BAGDHAD (AP) -- The Iraqi prime minister said Thursday that his government was not satisfied with the meager results of the first international oil bidding round but insisted it would not stop future plans to develop Iraq's dilapidated energy industry.
On Tuesday, Iraq put six oil and two gas fields on offer to foreign firms in the country's first bidding process in over three decades. More than 30 international oil companies participated but only one contract was secured due to tough financial terms.
"This round didn't meet the government's desire," Nouri al-Maliki told reporters at a joint news conference with his visiting French counterpart, Francois Fillon. "There will be more rounds in the future," al-Maliki added.
The only winner in the daylong process were British giant BP and its Chinese consortium partner CNPC with its bid to develop the southern giant Rumaila field oil field with 17.8 billion barrels.
The BP-led consortium had bid $3.99 for per barrel produced but slashed their price to the $2 per barrel payment sought by the oil ministry. They were competing with a consortium led by U.S. giant Exxon Mobil, which refused to amend its offer of $4.80 per barrel.

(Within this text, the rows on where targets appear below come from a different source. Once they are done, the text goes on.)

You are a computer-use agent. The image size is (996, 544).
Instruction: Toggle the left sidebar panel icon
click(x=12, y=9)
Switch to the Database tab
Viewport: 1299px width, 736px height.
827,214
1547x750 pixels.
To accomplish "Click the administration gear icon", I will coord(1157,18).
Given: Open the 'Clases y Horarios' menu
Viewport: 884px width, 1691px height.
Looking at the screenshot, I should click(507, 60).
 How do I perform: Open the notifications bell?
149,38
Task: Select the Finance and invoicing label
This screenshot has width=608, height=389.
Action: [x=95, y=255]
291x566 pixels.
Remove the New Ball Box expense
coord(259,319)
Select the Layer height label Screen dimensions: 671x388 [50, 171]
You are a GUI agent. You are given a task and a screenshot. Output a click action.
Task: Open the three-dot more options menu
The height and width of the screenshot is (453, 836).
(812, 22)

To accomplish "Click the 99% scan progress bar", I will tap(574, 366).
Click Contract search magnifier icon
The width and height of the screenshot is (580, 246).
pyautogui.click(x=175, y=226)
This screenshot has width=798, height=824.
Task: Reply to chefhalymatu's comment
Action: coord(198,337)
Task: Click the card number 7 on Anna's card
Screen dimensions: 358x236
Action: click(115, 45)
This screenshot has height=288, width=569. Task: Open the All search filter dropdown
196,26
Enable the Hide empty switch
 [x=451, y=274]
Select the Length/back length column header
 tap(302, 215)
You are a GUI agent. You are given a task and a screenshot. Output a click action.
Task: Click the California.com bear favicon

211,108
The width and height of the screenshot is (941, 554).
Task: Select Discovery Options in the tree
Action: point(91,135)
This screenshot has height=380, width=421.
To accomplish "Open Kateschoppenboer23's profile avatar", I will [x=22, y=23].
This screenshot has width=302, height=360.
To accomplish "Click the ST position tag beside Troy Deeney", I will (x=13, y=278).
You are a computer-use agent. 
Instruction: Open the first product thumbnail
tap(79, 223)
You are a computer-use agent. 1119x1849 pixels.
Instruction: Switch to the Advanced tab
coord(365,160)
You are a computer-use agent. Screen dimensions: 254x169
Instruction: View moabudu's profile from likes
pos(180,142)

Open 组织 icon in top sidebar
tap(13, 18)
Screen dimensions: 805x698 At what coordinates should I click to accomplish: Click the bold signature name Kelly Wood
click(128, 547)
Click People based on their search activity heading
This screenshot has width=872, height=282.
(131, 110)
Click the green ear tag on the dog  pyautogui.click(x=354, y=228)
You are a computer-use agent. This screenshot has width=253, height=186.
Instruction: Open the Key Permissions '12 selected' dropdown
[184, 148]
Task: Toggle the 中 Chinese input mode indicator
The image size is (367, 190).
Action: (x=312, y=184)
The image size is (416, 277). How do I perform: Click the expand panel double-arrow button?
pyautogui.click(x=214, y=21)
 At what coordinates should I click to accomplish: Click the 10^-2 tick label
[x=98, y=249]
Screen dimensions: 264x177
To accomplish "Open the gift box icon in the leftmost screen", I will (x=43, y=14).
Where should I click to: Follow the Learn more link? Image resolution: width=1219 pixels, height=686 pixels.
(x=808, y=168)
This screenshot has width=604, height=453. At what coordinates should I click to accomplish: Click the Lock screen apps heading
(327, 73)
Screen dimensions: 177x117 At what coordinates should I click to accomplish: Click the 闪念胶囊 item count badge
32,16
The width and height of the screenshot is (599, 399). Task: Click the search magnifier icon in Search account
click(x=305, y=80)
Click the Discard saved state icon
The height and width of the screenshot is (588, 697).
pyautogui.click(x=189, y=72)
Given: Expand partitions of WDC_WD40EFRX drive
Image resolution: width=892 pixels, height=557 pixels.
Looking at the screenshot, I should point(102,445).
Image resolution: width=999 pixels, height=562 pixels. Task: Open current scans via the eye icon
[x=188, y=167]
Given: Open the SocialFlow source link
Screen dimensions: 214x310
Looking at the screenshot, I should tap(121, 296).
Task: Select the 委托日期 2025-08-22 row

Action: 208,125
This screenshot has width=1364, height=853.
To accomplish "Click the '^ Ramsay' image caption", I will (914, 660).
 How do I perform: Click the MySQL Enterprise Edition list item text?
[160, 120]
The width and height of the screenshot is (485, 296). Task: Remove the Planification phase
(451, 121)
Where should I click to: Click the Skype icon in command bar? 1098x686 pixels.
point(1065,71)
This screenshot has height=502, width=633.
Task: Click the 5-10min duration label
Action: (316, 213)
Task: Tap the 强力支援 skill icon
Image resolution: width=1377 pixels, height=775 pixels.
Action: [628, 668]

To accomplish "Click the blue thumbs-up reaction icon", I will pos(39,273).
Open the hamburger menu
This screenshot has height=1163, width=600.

Iraq's Cabinet approved the deal on Wednesday. A date for signing the final deal has not yet been determined.
In desperate need for cash to boost the country's cash-stripped economy, Iraqi Oil Ministry is planning to expedite its second oil bidding round to develop 11 oil and gas fields, its spokesman Assem Jihad said.
The process had been scheduled to be completed by end of this year, but Jihad said it would be held sooner although the exact date has yet to be determined.
Jihad told The Associated Press that a meeting will be held in August in Istanbul with representatives from nine pre-qualified oil companies to discuss the process.
He also said two gas fields and five oil fields will be left open for development once the Iraqi National Oil Co., which was dissolved by Saddam Hussein in the 1980s, is re-established.
The national oil company's revival depends on the passage of a hydrocarbon law that has been stalled in the parliament since 2007 due to disputes between the central government in Baghdad and the semiautonomous Kurdish region in the north.
The promise of access to about 43 billion of Iraq's 115 billion barrels of crude reserves was apparently not appetizing enough for foreign firms to overlook the inherit risks they faced in a country still emerging from decades of sanctions and the 2003 U.S.-led invasion.
Many lawmakers have opposed the bidding process from the start, saying the oil minister's push to have the contracts approved by the Cabinet instead of the parliament renders them illegal. Many ordinary Iraqis -- who still say the U.S.-led war was mainly for oil -- worry that giving foreign firms access to the country's key resource opens the door for economic occupation.
Iraq, which depends on oil revenues for more than 90 percent of its budget, had to cut its spending plan for this year from $79 billion to $58.6 billion.
It produces only slightly over 2.4 million barrels a day and exports about 1.9 million barrels a day due to decades of war, UN sanctions, insurgents attacks and lack of investment.